Si los expositores de los quioscos y tiendas de souvenirs de Roma tienen al menos el mismo valor demoscópico que las encuestas preelectorales en Estados Unidos, se permitirá interpretar que la apabullante cantidad de calendarios con la imagen de Francisco certifica su enorme popularidad. Si, además, queremos otorgarle la misma credibilidad a la opinión sobre las bondades de este Papa a un grupo de españoles pobres participante en el Jubileo con las personas excluidas que a la de los votantes de Trump sobre sus promesas electorales, Bergoglio vendría a ser como el único garante hoy día de la dignidad de los últimos en medio de un totum revolutum planetario.
Frente al tirón del que goza entre la gente de la calle, cada vez es también más evidente la soledad del Papa en el concierto internacional.
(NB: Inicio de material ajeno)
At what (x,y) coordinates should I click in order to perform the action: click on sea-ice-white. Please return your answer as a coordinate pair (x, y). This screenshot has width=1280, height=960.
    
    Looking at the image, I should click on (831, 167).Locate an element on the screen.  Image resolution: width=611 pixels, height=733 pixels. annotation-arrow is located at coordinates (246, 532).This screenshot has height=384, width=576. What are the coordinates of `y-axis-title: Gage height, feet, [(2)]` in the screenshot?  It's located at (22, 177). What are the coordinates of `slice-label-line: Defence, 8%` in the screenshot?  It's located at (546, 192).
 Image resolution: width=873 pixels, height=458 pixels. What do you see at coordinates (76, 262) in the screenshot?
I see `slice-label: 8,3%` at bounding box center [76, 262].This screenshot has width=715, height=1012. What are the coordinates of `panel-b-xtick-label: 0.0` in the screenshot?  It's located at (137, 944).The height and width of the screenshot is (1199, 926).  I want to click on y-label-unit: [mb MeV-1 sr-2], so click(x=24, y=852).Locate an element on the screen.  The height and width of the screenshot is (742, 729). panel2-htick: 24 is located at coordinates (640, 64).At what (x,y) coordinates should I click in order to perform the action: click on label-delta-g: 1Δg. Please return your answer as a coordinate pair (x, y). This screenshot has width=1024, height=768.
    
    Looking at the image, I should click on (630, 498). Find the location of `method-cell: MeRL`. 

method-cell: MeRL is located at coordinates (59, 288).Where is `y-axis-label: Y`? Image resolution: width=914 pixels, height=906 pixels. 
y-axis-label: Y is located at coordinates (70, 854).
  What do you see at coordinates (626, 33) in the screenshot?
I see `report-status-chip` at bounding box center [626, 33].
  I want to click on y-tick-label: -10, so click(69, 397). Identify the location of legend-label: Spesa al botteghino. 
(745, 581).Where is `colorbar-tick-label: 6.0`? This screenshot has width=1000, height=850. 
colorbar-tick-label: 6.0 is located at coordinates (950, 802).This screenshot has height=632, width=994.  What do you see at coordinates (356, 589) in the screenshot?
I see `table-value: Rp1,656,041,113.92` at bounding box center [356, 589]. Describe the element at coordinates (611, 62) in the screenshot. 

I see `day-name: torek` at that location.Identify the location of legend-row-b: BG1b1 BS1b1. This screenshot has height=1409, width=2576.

Y la victoria de Trump, imposible sin el voto católico, por otra parte, no invita al optimismo.
Con una Europa lamiéndose su propio desconcierto, Francisco se ha convertido en un auténtico outsider, un hombre que esgrime implacable el Evangelio contra un sistema “terrorista” basado “en el control global del dinero”. Su discurso en el Encuentro Mundial de Movimientos Populares ha sido una declaración de intenciones para un “proceso de cambio” que ofrezca al mundo “una alternativa humana” al trumpismo de todo signo que se avecina.
Igualmente contracultural cuando los populismos invocan, borrachos de tecnología, su particular muera la inteligencia, es la invitación que les ha hecho a estos movimientos en favor de una política de altura, creativa, con un “discernimiento colectivo” que se convierta en “acción transformadora”. Ahí es nada.
Y mientras el mundo está pariendo esta nueva era llena de incertidumbre, cuatro cardenales –ignoro su valor demoscópico– le piden cuentas al Papa por presunto maltrato a la Tradición. No consta que los purpurados hayan usado la misma fórmula de denuncia cuando, no hace tanto, algunos jabalíes se ensañaban impunemente con el Evangelio.